At Biscuit Basin we also had an awesome buffalo sighting. The big bull (male buffalo) was taking a lovely nap the whole time we were in the basin. We got some great pictures of him and even got someone to take our picture with him. We were sure to still keep our distance. After all, buffalo are the most dangerous animals in the park.
Midway Geyser Basin
Rudyard Kipling once visiting the Midway Geyser Basin and immortalized it by calling it “Hell’s Half Acre.” I’m not sure I would agree with him, but I do see where he’s coming from. The Midway Geyser Basin contains two of the largest hot springs in the world. The Grand Prismatic Spring is the largest hot springs in the United States and the third largest in the world. It is 250 x 380 feet and discharges an estimated 560 gallons of 188 degree water per minute! It is crazy and colorful and beautiful.
The Excelsior Geyser is also massive at 276 x 328 feet and, in the past, it erupted nearly 300 feet high. It is now dormant and considered a geyser but it still discharges more than 4,050 gallons of boiling, 199 degree water per minute. It was really windy so it was hard to get a good picture of the geyser without a bunch of steam. You can’t see it from this picture, but the Excelsior Geyser was HUGE!

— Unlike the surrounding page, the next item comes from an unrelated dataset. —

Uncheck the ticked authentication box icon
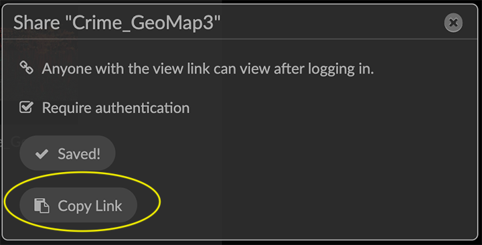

I also really loved the Turquoise Pool in this area. The Grand Prismatic Spring and the Excelsior Geyser may dwarf this pool, but the Turquoise Pool can definitely compete in the beauty department. The crystal blue water is highlighted by the bright orange around it and, if you look closely, you can see a small sliver of purple lining. It’s so pretty!
The Midway Geyser Basin was our last stop at Yellowstone. After that, we headed out the West Entrance into Montana. But before we left, we had to stop to take one last picture.